___ TASK INPUT ___

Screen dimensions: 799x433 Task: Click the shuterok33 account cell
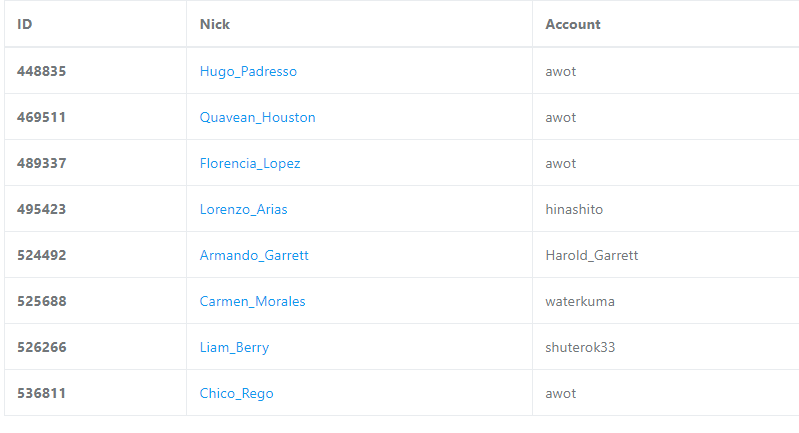581,347
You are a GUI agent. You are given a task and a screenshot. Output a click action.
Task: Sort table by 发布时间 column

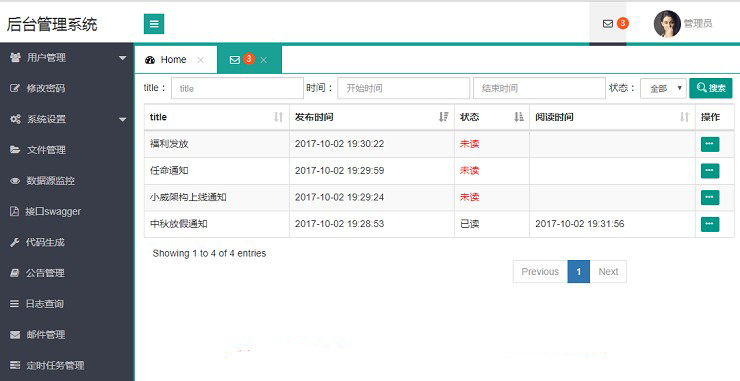[443, 117]
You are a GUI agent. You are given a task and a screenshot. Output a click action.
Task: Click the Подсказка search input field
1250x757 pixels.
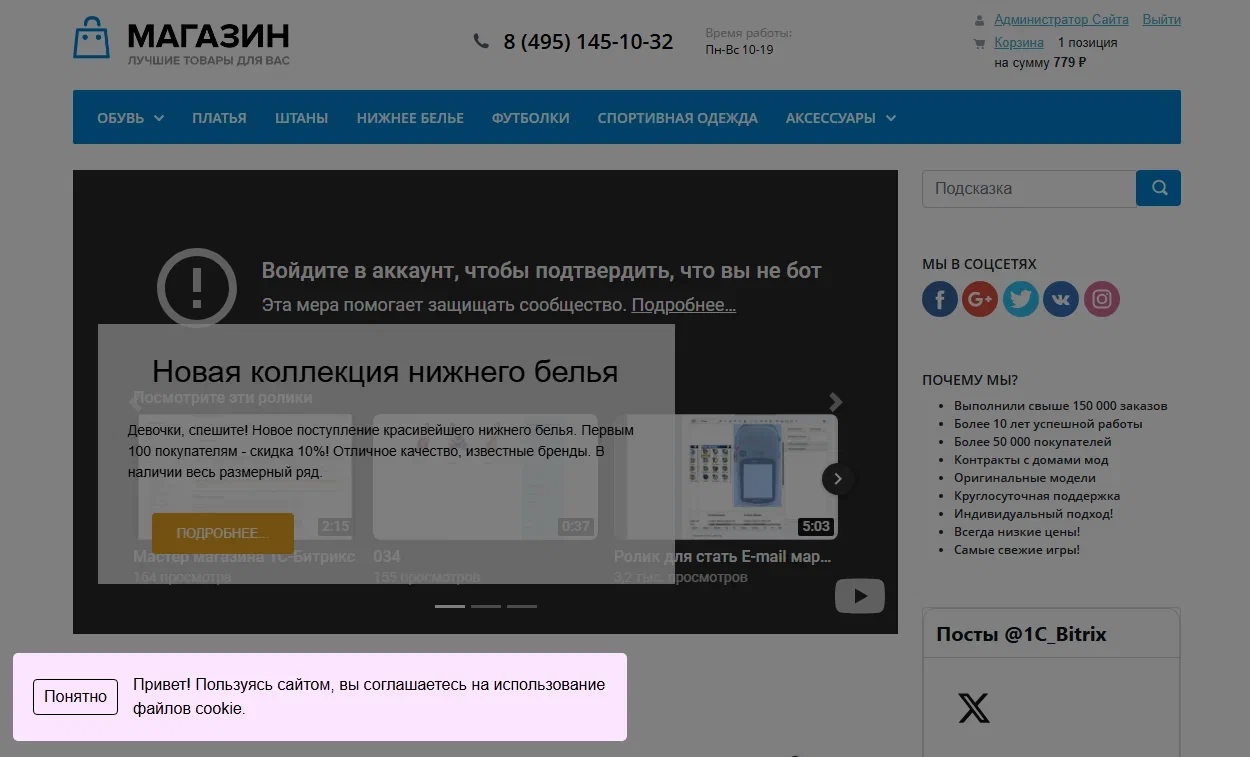click(x=1028, y=188)
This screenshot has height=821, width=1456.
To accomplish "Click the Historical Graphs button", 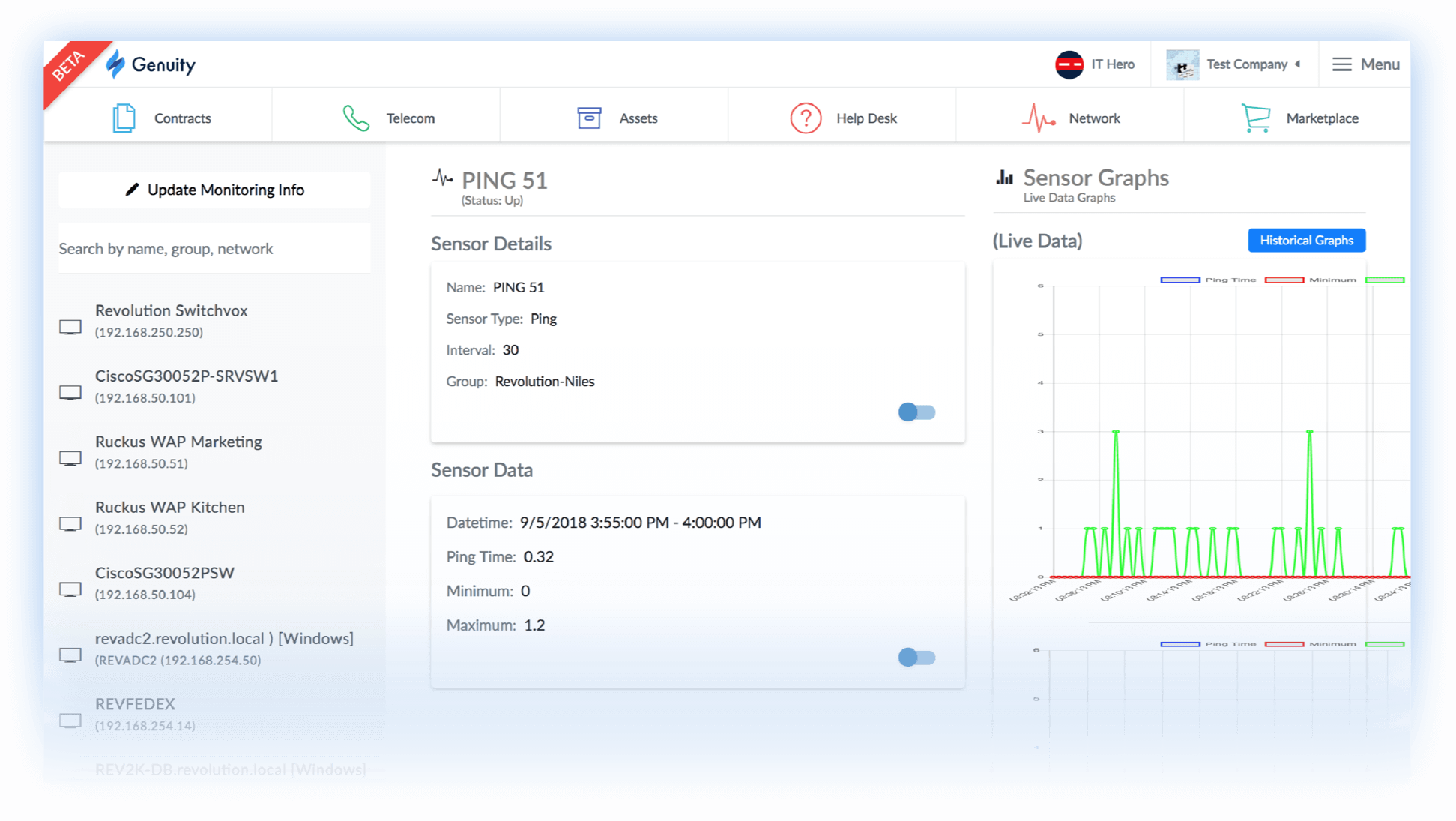I will [x=1306, y=241].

___

▸ **DO THIS**
Extract the entries word for word, starting at the very beginning and ending with the line that contains "click(x=1028, y=188)", with that line included. Leave the pictures out.

▸ **ANSWER FOR THE TASK**
Screen dimensions: 799x433 Task: Click the shuterok33 account cell
581,347
You are a GUI agent. You are given a task and a screenshot. Output a click action.
Task: Sort table by 发布时间 column

[443, 117]
You are a GUI agent. You are given a task and a screenshot. Output a click action.
Task: Click the Подсказка search input field
1250x757 pixels.
click(x=1028, y=188)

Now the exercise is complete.